Culling the Herds
During the early years of the Depression, livestock prices dropped disastrously. Officials with the New Deal believed prices were down because farmers were still producing too many commodities like hogs and cotton. The solution proposed in the Agricultural Adjustment Act of 1933 was to reduce the supply.
So, in the late spring of 1933, the federal government carried out "emergency livestock reductions." In Nebraska, the government bought about 470,000 cattle and 438,000 pigs. Nationwide, six million hogs were purchased from desperate farmers. In the South, one million farmers were paid to plow under 10.4 million acres of cotton.
The hogs and cattle were simply killed. In Nebraska, thousands were shot and buried in deep pits. Farmers hated to sell their herds, but they had no choice. The federal buy-out saved many farmers from bankruptcy, and AAA payments became the chief source of income for many that year.
It was a bitter pill for farmers to swallow. They had worked hard to raise those crops and livestock, and they absolutely hated to see them killed and the meat go to waste. Critics charged that the AAA was pushing a "policy of scarcity," killing little pigs simply to increase prices when many people were going hungry.

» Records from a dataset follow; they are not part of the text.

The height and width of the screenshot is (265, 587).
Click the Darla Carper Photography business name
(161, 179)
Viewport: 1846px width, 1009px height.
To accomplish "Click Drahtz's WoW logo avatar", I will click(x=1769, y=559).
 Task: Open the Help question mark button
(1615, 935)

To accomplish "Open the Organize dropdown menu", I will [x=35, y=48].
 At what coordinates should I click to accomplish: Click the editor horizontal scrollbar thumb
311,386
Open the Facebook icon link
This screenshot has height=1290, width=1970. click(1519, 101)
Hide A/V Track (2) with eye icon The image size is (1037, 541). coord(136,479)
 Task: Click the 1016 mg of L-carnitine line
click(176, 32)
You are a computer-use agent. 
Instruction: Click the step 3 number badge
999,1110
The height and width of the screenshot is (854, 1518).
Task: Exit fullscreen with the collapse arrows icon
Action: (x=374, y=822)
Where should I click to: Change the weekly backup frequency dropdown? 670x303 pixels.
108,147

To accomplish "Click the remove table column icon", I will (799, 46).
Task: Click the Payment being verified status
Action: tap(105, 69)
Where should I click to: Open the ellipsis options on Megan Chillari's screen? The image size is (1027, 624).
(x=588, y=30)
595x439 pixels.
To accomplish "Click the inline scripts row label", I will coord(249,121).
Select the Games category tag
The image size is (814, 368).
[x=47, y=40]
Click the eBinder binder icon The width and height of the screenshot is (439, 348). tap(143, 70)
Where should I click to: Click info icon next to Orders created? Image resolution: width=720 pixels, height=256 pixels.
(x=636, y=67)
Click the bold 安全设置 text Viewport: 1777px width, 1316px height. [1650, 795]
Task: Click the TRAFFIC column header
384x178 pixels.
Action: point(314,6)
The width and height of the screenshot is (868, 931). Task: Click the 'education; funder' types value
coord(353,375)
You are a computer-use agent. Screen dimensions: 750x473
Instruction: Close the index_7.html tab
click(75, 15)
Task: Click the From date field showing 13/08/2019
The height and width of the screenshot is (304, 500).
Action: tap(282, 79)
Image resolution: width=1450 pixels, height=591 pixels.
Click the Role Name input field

Agriculture Secretary Henry A. Wallace said that since there was too little demand for pork products, farmers couldn't run an "old folks home for hogs and keep them around indefinitely as pets." But even Wallace relented, recognizing the desperate need in the country. He pledged that the government would purchase agricultural products "from those who have too much in order to give to those who have too little." The AAA was amended to set up the Federal Surplus Relief Corporation (FSRC), which distributed agricultural products such as canned beef, apples, beans and pork products to relief organizations.
Yet the basic governmental approach of supporting farm prices by reducing supplies continues to this day.